Несмотря на усилия идеологов николаевского режима, особенно последекабристского периода, подчинить философию этим же принципам, здесь продолжала господствовать ее ориентация на науку, на антропологию, на психологию, даже на позитивистское направление западноевропейской философии (здесь были чрезвычайно популярны работы Г. Вундта, и хотя в России еще не сложились условия для органического восприятия сциентистского духа позитивизма, его влияние на философскую мысль все же имело место — начиная от Д. Писарева и кончая А. Луначарским, — Петербург был центром научно-технической мысли, в котором осуществлялись самые крупные открытия естествознания, от открытия Д. Менделеева до изобретения А. Попова и экспериментов И. Павлова, и здесь был написан первый в России научно-фантастический роман — «Красная звезда» А. Богданова.

Все же в конце XIX — начале XX веков духовная жизнь даже в российской столице развивалась не под знаком научно-технического прогресса, только начинавшего здесь свое шествие, а под будоражившими столичное общество политическими катаклизмами — не прекращавшимися террористическими актами, вплоть до цареубийства, а затем, на протяжении всего лишь двенадцати лет начала XX века, — беспрецедентная в Европе ситуация! — тремя революционными взрывами с их трагическими для страны последствиями…

Этот процесс настоятельно требовал осмысления, которое не могло быть осуществлено московскими религиозными мыслителями, оно должно было происходить в самом центре событий — в столичной прессе, в петербургских периодических изданиях, в издававшихся здесь брошюрах и книгах, обсуждавших происходившее в стране. Сколь бы ни была велика активность искусства, стремившегося отразить происходящее, — Ленин не без оснований назвал творчество Льва Толстого «зеркалом русской революции», и дебаты на эстетской «башне Иванова», поэзия символистов и футуристов, графика мирискусников в журналах 1905—1906 годов — «забывали» на время о своих чисто художественных интересах, — основными способами познания стремительно обострявшейся трагедии социального бытия оказывались публицистическое мышление, думские дебаты, теоретическое умозрение, опора на научные методы, логический анализ происходящего. А затем — Октябрьская революция, гражданская война и «военный коммунизм», массовое бегство интеллигенции из страны и высылка в 1922 году тех, кто до этого не мог или не хотел эмигрировать, утверждение господства квазимарксистской идеологии, превращенной Лениным и Сталиным в род новой религии, воспитание у новых поколений «советских людей» чисторелигиозной психологии, — все это подрывало устои складывавшейся на протяжении двухсот лет петербургской ментальности, что сказывалось, естественно, и на ленинградской философии и всем комплексе общественных наук.

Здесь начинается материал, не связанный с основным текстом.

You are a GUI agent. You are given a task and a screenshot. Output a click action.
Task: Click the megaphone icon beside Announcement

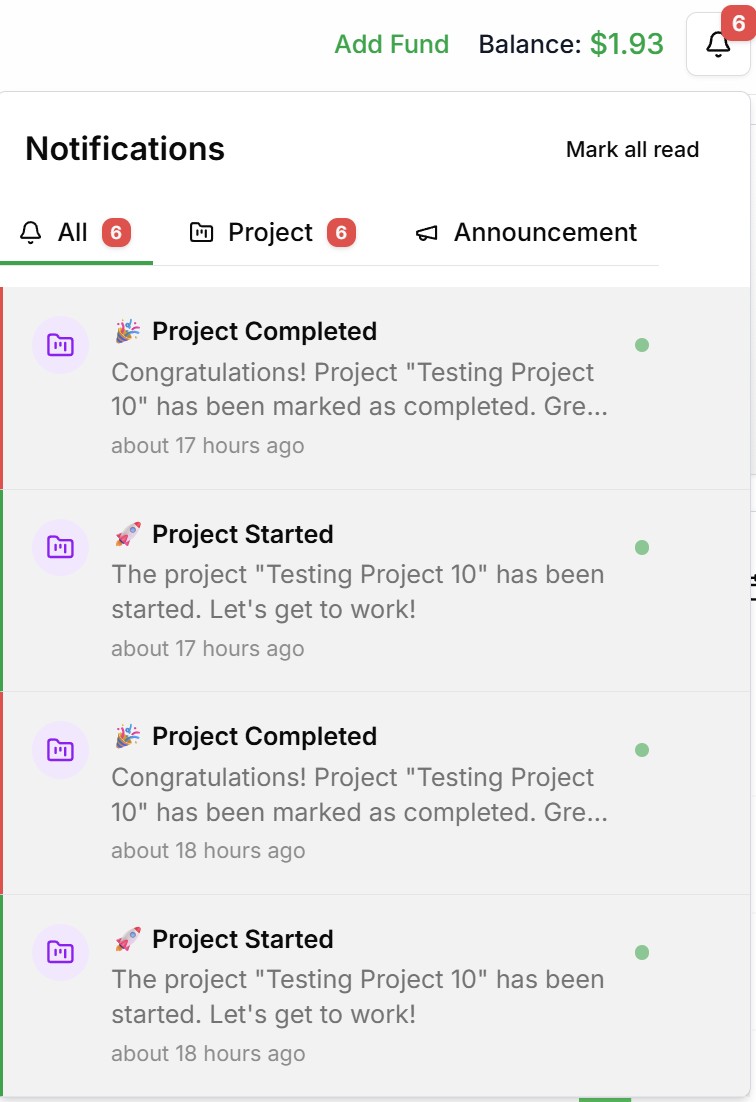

Нельзя не учитывать и того, что начиная с середины 20-х годов Сталин с особой силой направлял на Ленинград идеологические репрессии, испытывая ненависть недоучившегося семинариста к оплоту русской интеллигенции: так в 1936 году творчество Д. Шостаковича, сочинявшего, как оказалось, «сумбур вместо музыки», и рисунки ленинградских «художников-пачкунов» стали предметом уничтожающей и уничижительной критики; так десять лет спустя ленинградцы А. Ахматова и М. Зощенко и ленинградские литературно-художественные журналы положили начало «наступлению партии на идеологическом фронте»; так еще через два года жертвами этого наступления стали ленинградские композиторы, драматурги, кинорежиссеры, театральные критики-«космополиты» — эвфемизм простонародного «жиды», — а затем организация преступно-панического «ленинградского дела», приведшего к физическому уничтожению не только высших ленинградских партийных и государственных чиновников, но и сотен и тысяч «последних могикан» от петербургской интеллигенции …

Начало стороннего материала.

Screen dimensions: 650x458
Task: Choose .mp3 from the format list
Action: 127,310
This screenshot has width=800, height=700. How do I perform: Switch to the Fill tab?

Автор этих строк пережил все это, о чем написал в книге воспоминаний «О времени, о людях, о себе»; там содержится рассказ и об одном эпизоде участия Виктора Александровича в моей судьбе — о его участии в обсуждении моей книги «Морфология искусства» на президиуме Философского общества Ленинграда, на котором он не должен был присутствовать, не будучи членом этого президиума, к тому же обсуждение было сделано закрытым именно для того, чтобы никто не мог придти и выступить в поддержку автора осуждаемой книги; но Виктор Александрович пришел и выступил, что, конечно, никак не повлияло на ход этого идеологического судилища, но с нравственной точки зрения этот поступок имел для меня очень большое значение (как и то, что вместе с ним пришли и выступили в мою защиту еще три молодых философа, не побоявшихся, как и Виктор Штофф, вступить в конфликт с начальством). В контексте настоящего разговора я упоминаю об этом потому, что высокая нравственность — неотъемлемое свойство петербургского интеллигента (я сформулировал однажды и повторял в ряде работ определение интеллигенции: «образованные люди с больной совестью»), поэтому, говоря о профессоре Штоффе как о «петербургском философе», я имею в виду и его нравственные качества. О таких людях мы на войне говорили: «С ним можно пойти в разведку».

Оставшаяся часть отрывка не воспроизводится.